The invention relates to a coking gasoline and diesel hydrogenation process, which comprises the following steps:
(1) The coking gasoline and diesel components are directly taken as reaction raw materials and enter a first reactor together with hydrogen to carry out gas-phase desulfurization reaction;
(2) The effluent of the first reactor enters a gas-liquid separator after heat exchange, wherein the gas phase component is discharged upwards from the gas-liquid separator to obtain a hydrogenation light component, and the liquid phase component is discharged downwards from the gas-liquid separator;
(3) The liquid phase component flowing out of the gas-liquid separator enters a second reactor after being pressurized and hydrogen mixed, the effluent at the bottom of the second reactor is a heavy hydrogenation component, the heavy hydrogenation component is mixed with the light hydrogenation component, and the mixture enters a stripping tower to remove hydrogen sulfide, so that refined naphtha and refined diesel oil products are obtained.
Further, the property of the coker fractionating tower side-drawn coker gasoline and diesel oil is that the initial distillation point is 60-100 ℃ and the final distillation point is 300-400 ℃, the S content is no more than 20000 mug/g, preferably no more than 15000 mug/g, the N content is no more than 5000 mug/g, preferably no more than 3000 mug/g, the polycyclic aromatic hydrocarbon content is no more than 50wt%, and the olefin content is no more than 50wt%. For example, the S content of the diesel fuel may be, but not limited to, 8000. Mu.g/g, 9000. Mu.g/g, 10000. Mu.g/g, 11500. Mu.g/g, etc., the N content may be, but not limited to, 500. Mu.g/g, 1000. Mu.g/g, 1500. Mu.g/g, etc., the polycyclic aromatic hydrocarbon content may be, but not limited to, 25wt%, 30wt%, 35wt%, 40wt%, 45wt%, etc., and the olefin content may be, but not limited to, 20wt%, 30wt%, 35wt%, 40wt%, etc.
Further, the first reactor and the second reactor are both fixed bed reactors.
Further, the outlet temperature of the side-drawn coking gasoline and diesel oil is 280-380 ℃, and in order to meet the reaction temperature requirement of the first reactor, the coking gasoline and diesel oil generally needs to enter the first reactor after heat exchange and temperature rising with the outlet material flow of the first reactor, and the operation condition of the first reactor is that the pressure is 0.1-2.8 MPa, preferably 1.0-2.0 MPa, the temperature is 260-400 ℃, preferably 300-380 ℃, the hydrogen-oil volume ratio is 50-500, preferably 50-300, and the volume space velocity is 0.5-3.0 h -1, preferably 0.8-2.5 h -1.

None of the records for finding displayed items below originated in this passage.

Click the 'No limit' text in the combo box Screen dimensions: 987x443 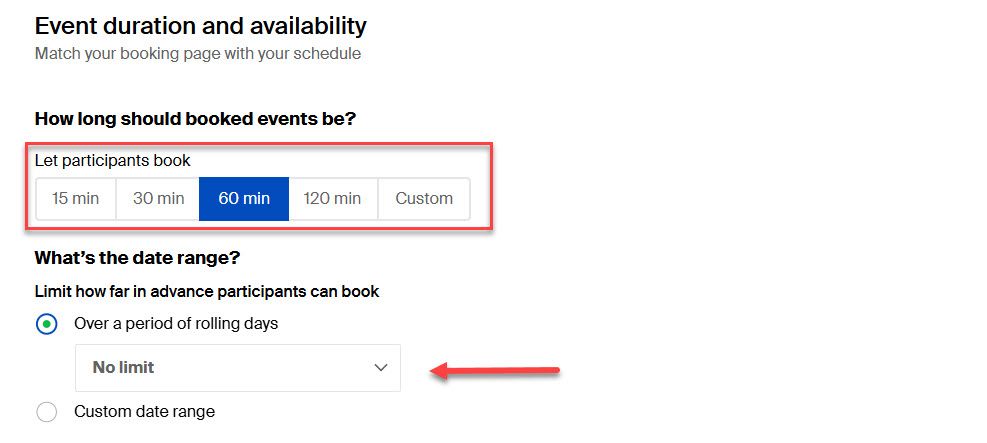[123, 367]
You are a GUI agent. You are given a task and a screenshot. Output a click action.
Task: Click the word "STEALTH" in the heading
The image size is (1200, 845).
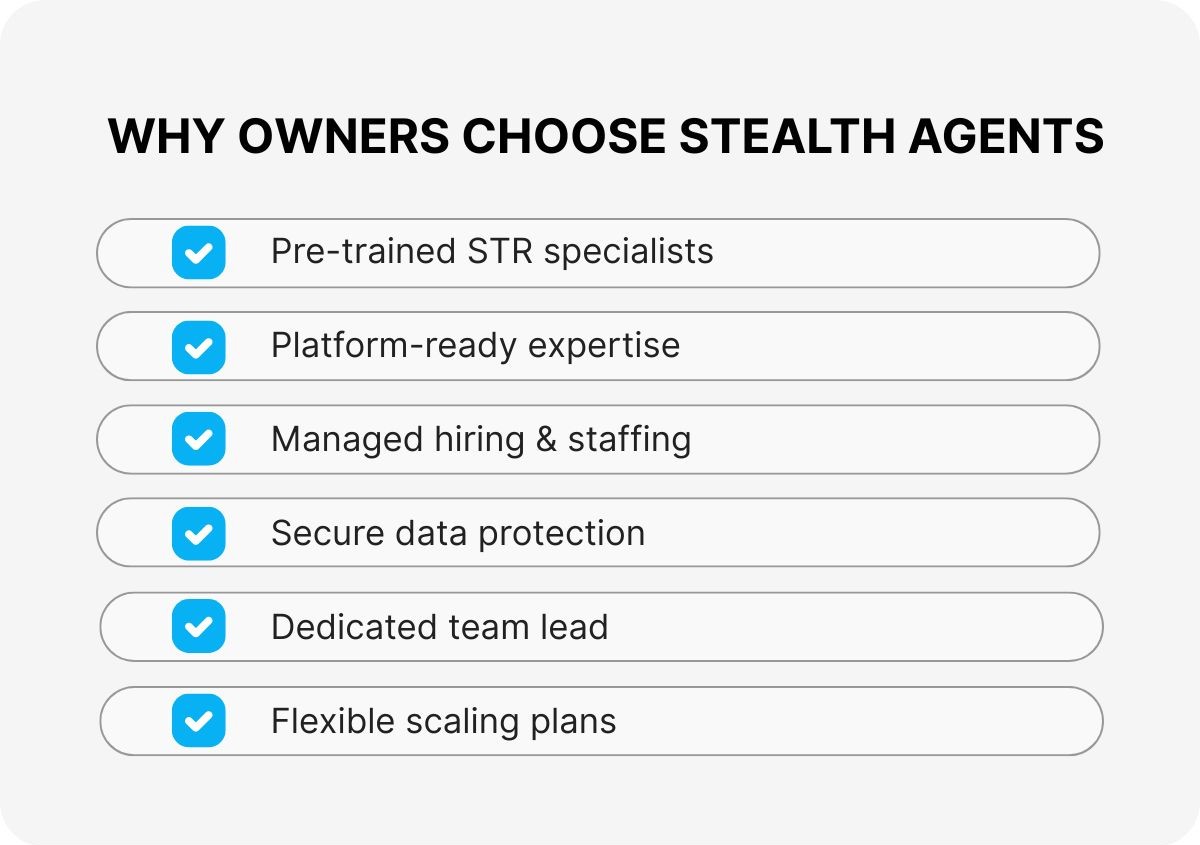[785, 136]
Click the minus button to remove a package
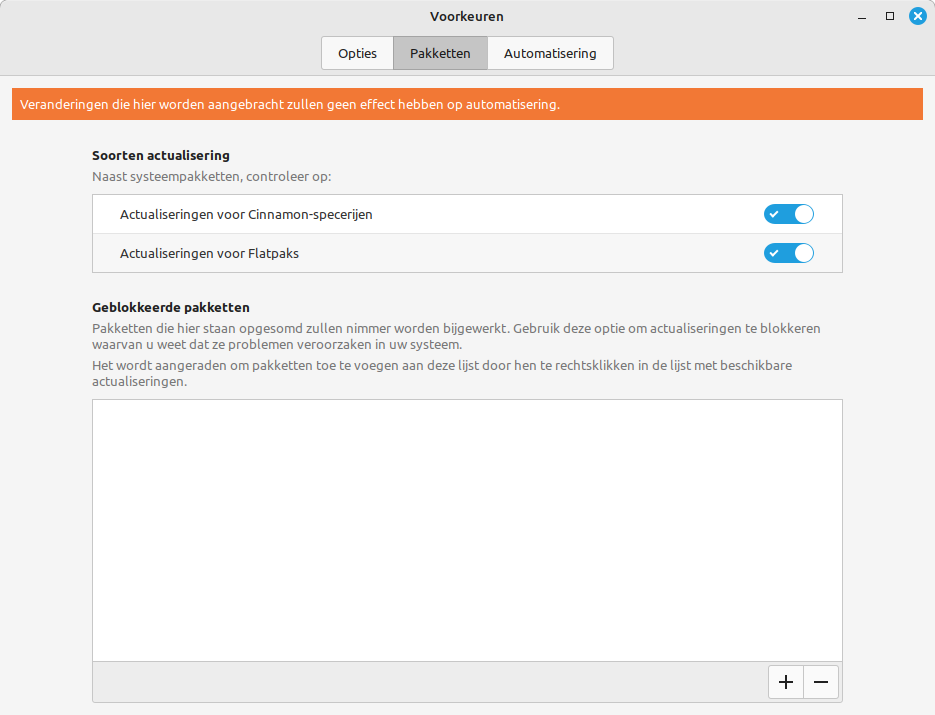The width and height of the screenshot is (935, 715). [x=821, y=682]
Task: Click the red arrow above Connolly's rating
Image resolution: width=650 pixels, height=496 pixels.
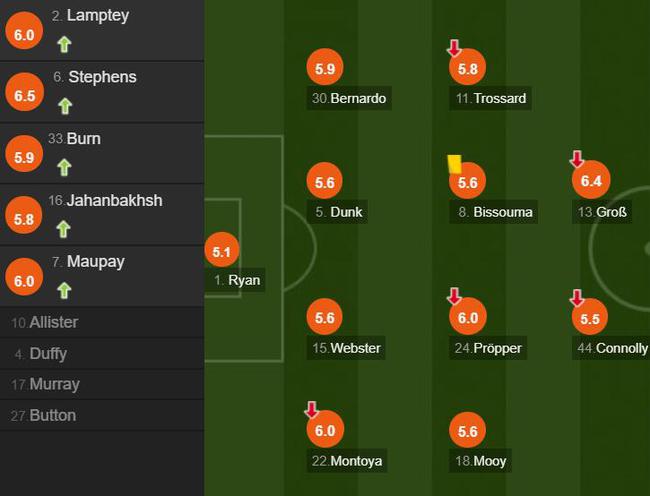Action: pyautogui.click(x=577, y=298)
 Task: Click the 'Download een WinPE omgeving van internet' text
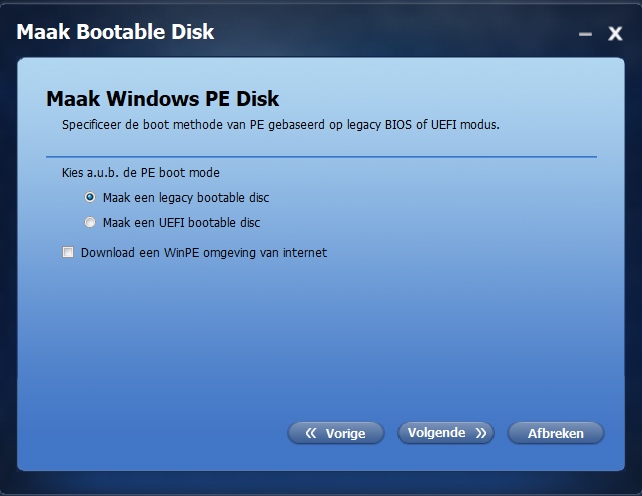(x=204, y=253)
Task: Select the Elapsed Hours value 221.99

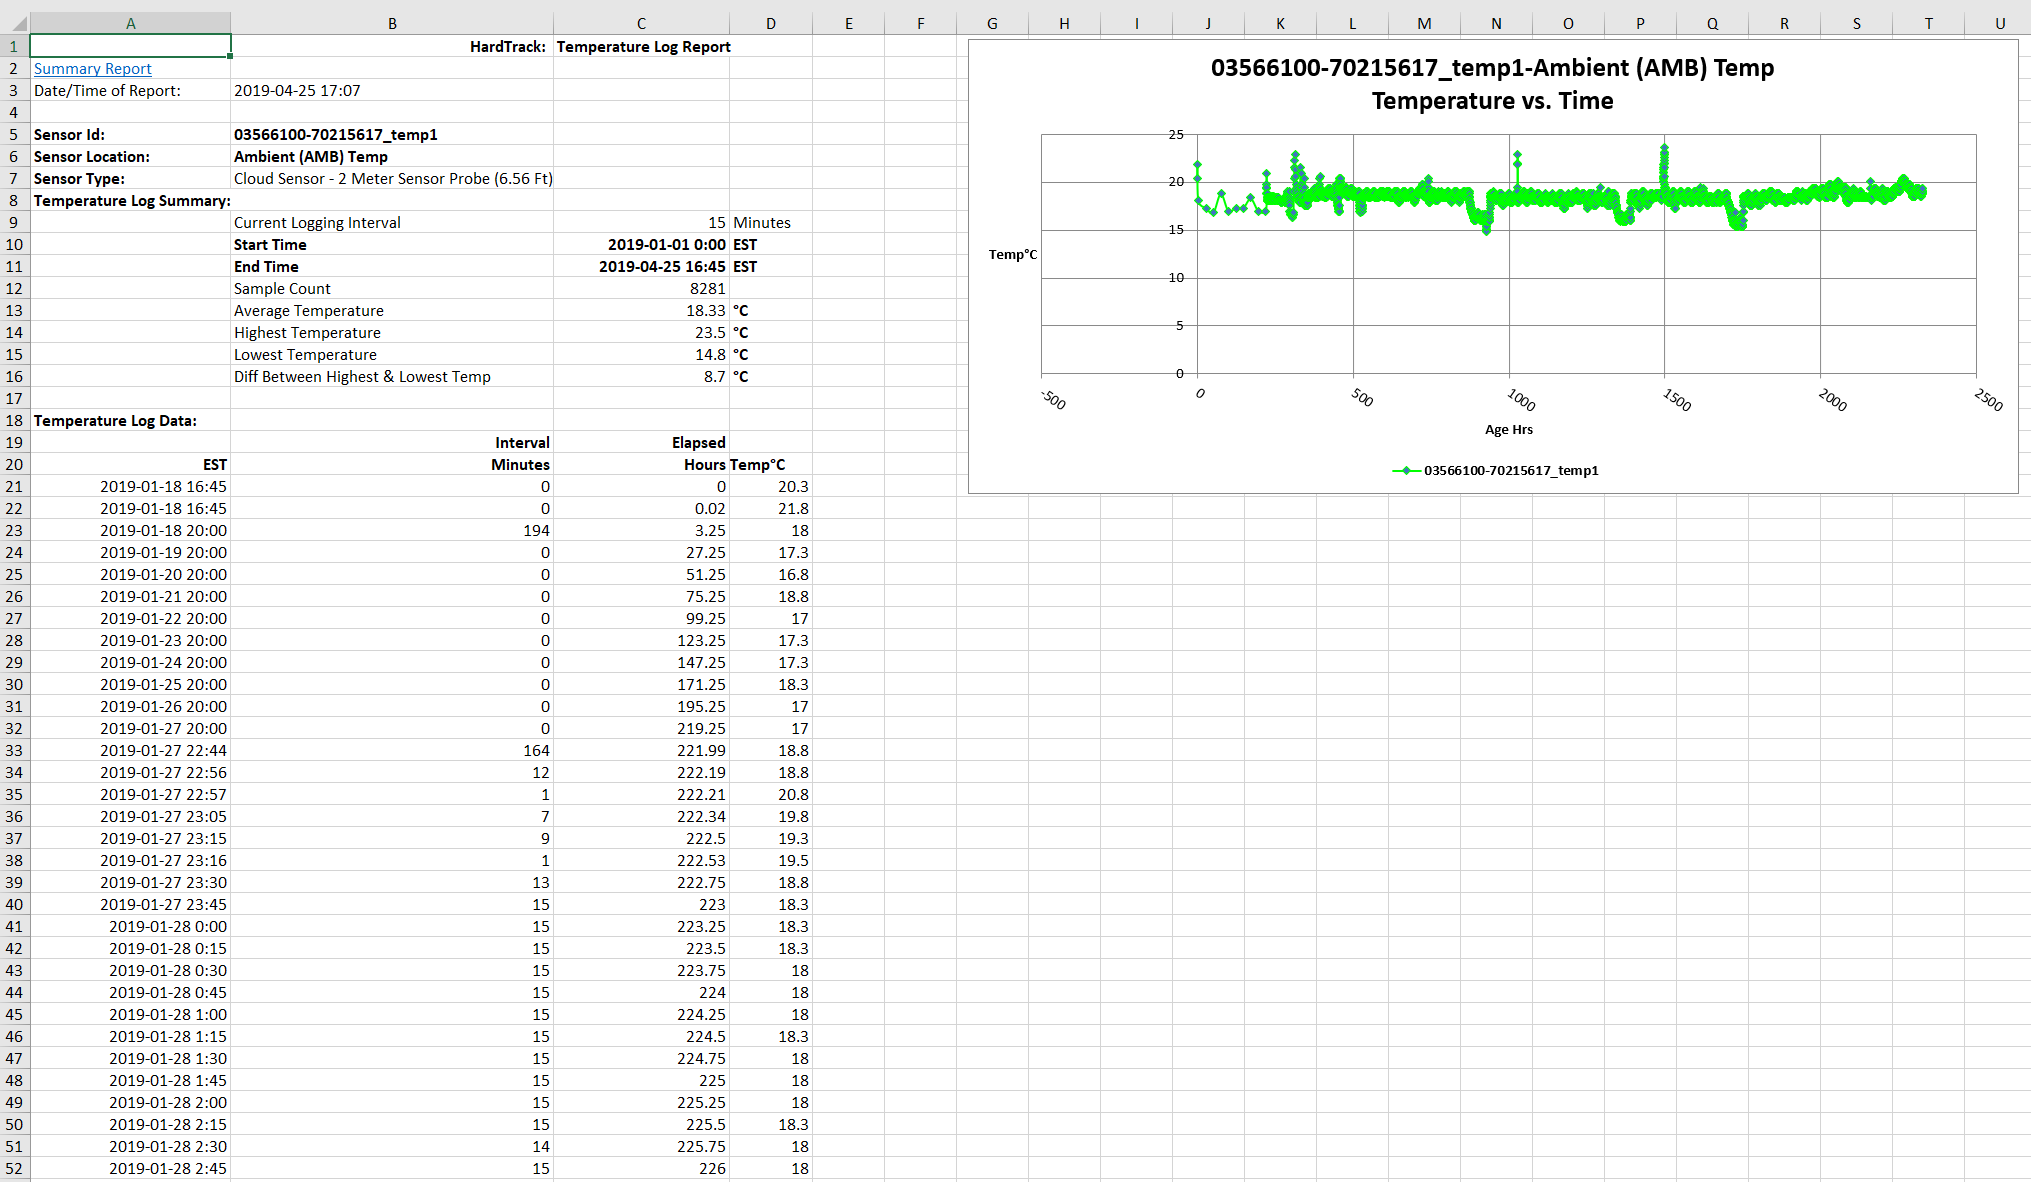Action: (x=701, y=751)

Further, the catalyst filled in the first reactor may be a catalyst with a desulfurization function, preferably a Mo-Co type hydrodesulfurization catalyst, generally an alumina-based carrier is used, the content of Mo is 15wt% to 30wt% calculated as molybdenum oxide based on the mass of the catalyst, and the content of Co is 2wt% to 6wt% calculated as cobalt oxide. The catalyst may further contain an auxiliary component such as at least one of phosphorus, silicon, boron, magnesium, fluorine, etc., and the mass content in the catalyst is generally 6wt% or less. Such as Mo-Co type diesel oil deep desulfurization catalyst developed by China petrochemical smoothing petrochemical institute (FRIPP). For example FHUDS-5, FHUDS-7, etc.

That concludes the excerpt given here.